• _OBJECTIVES_:
A. In the passage on Ireland and international law, which provision of the ICCPR obliges States Parties to provide an effective remedy for a violation of the Covenant?
B. Continue the passage on Ireland's treaty obligations under international law from its final sentence.

• _PASSAGE TO READ_:

────

Linked to this general principle is a core norm of customary international law and one that is particularly relevant to the current debate in Ireland: A party may not invoke the provisions of its internal law as justification for its failure to perform a treaty. (Article 27 VCLT). This is without prejudice to the provisions of Article 46 of the VCLT, concerning the competence of states to conclude treaties. And, in the Irish context, the precise legal meaning of the reference to a provision of internal law regarding competence to conclude treaties has generated both litigation and debate, particularly with regard to Ireland’s relationship with the European Union, and to Anglo-Irish relations (See Crottey and McGimpseyin particular). (See Clive Symmons comments on this potential clash here).

Of relevance also to this debate is the characterization of an act as a ‘wrongful act’ under international law, and the International Law of State Responsibility. As noted by the International Law Commission, affirmed by the General Assembly, the characterization of an act as ‘internationally wrongful’ is not affected by the characterization of the same act as lawful by internal law.  It is of significance also that Article 1 of the ILC’s Articles on Responsibility of States for Internationally Wrongful Act, does not confine their scope to the responsibility of states towards other states, which, as James Crawford has noted,  would have significantly curtailed the scope of the obligations covered by the Articles and ‘could have stifled the development of international law.’

In the text of the ICCPR itself, it is important to remember the treaty obligation on all States Parties to provide an ‘effective remedy’ for a violation of the Covenant (article 2(3)(a)). This obligation is re-stated in the final paragraphs of the Committee’s views in Mellet v Ireland, and forms part of the consistent wording of its views. (See also General Comment no.33 para.14)

And so, although the Committee’s views are not those of a judicial body, and do not have a status equivalent to that of a judgment of an international court, they do have legal consequences and do give rise to legal obligations for the State. Indeed in Kavanagh v Governor of Mountjoy Prison, Justice Fennelly, speaking for the Supreme Court, commented that he was ‘prepared to assume that the State may, by entering into an international agreement, create a legitimate expectation that its agencies will respect its terms.’ (para.43)

────

• _GIVEN MATERIAL_:
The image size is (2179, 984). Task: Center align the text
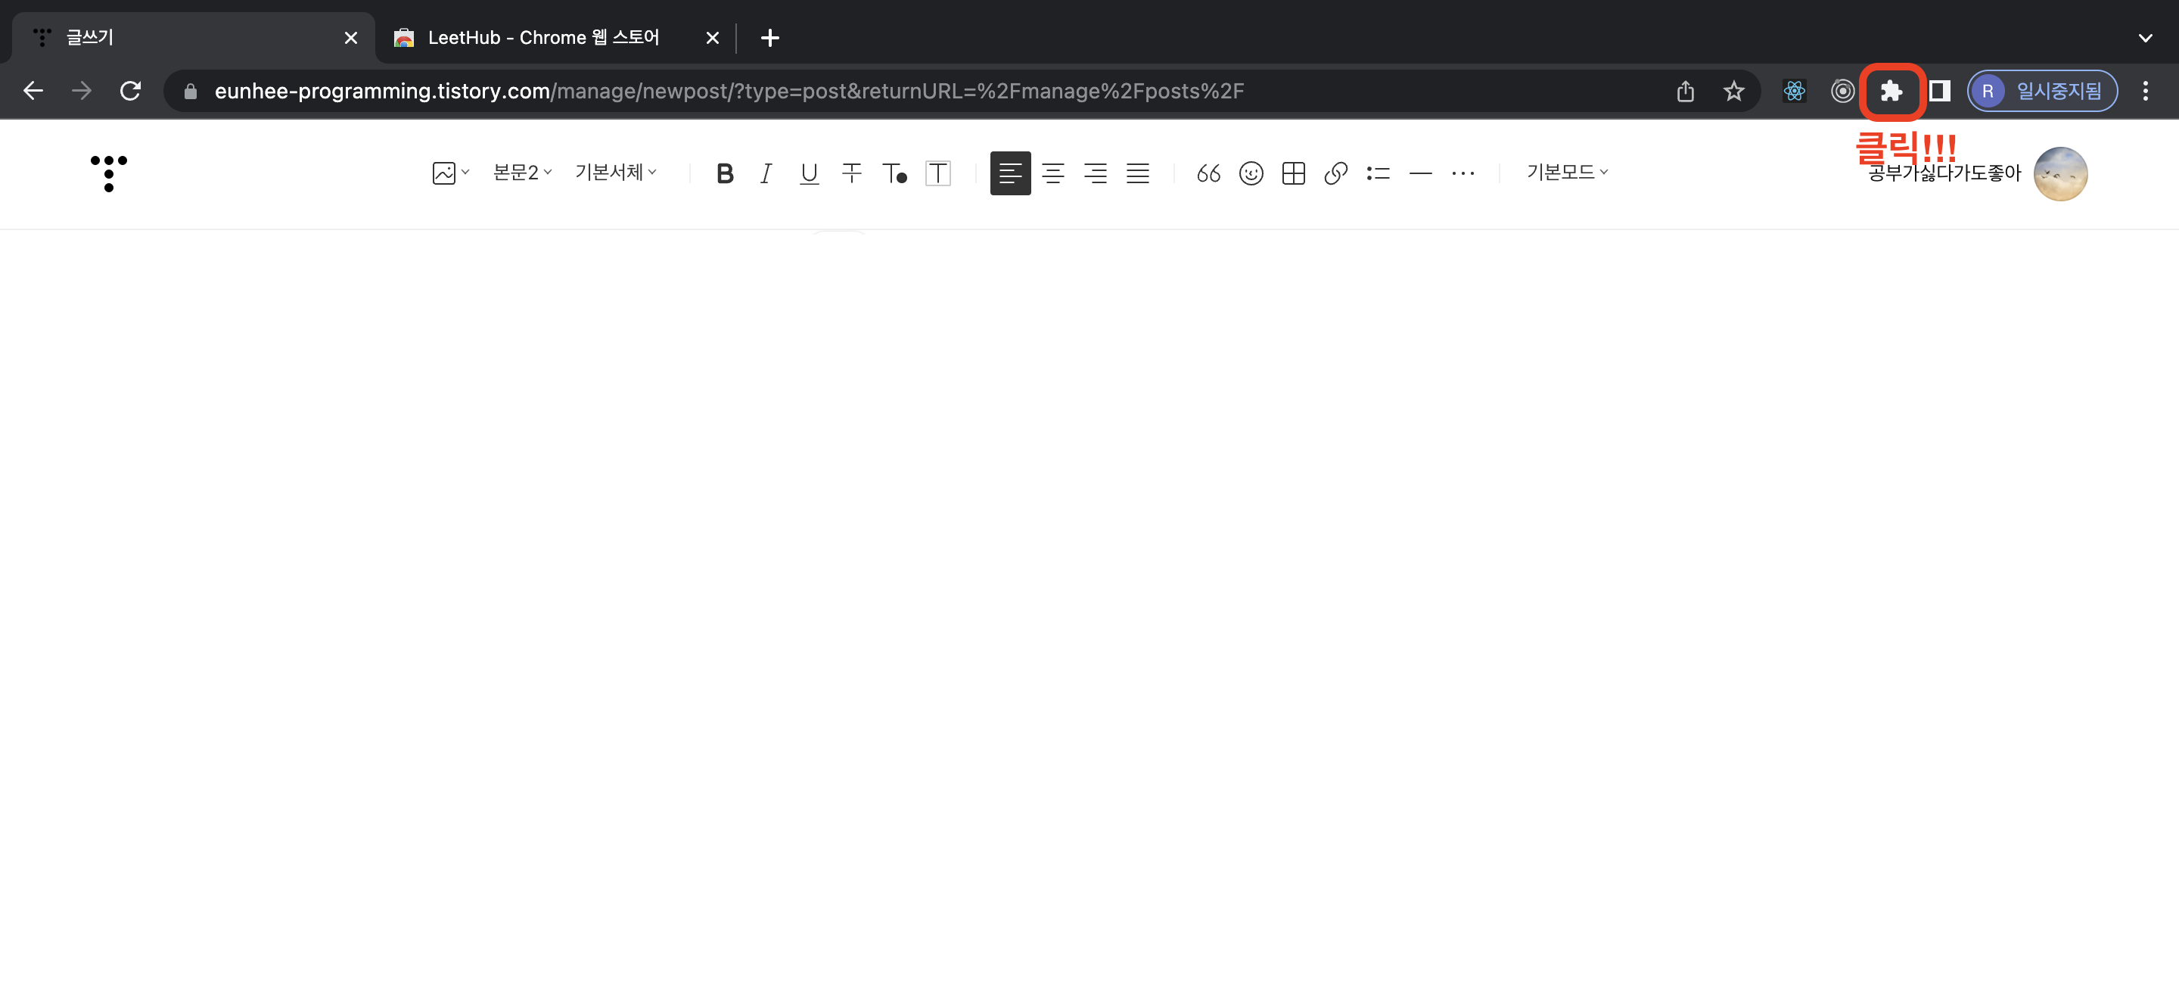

────

• _RESULTS OF THE EXERCISE_:
A. Article 2(3)(a).

B.
The Irish Government has been slow in the past to give effect to views of the UN Human Rights Committee. This failure was the subject of the proceedings before the Supreme Court in the Kavanagh case, in which the appellant sought inter alia, a declaration that section 47(2) of the Offences against the State Act, 1939 was incompatible with the  Covenant on Civil and Political Rights and was repugnant to the Constitution ,in particular, Articles 29(2) and (3). The case followed on from the finding of a violation by Ireland of Article 26 ICCPR (guarantee of equality before the law) by the UN Human Rights Committee in Kavanagh v Ireland  concerning the role and scope of jurisdiction of the Special Criminal Court. The Committee upheld Kavanagh’s complaint of a violation of article 26 observing that:

“No reasons are required to be given for the decisions that the Special Criminal Court would be “proper”, or that the ordinary courts are “inadequate,” and no reasons for the decision in the particular case has been provided to the Committee. Moreover, judicial Review of the DPP’s decisions is effectively restricted to the most exceptional and virtually undemonstrable circumstances.”

The Committee went on to note that “the State Party [had] failed to demonstrate that the decision to try the author before the Special Criminal Court was based on reasonable and objective grounds.” It continued: “Accordingly, the Committee concludes that the author’s right under article 26 to equality before the law and to the equal protection of the law has been violated.”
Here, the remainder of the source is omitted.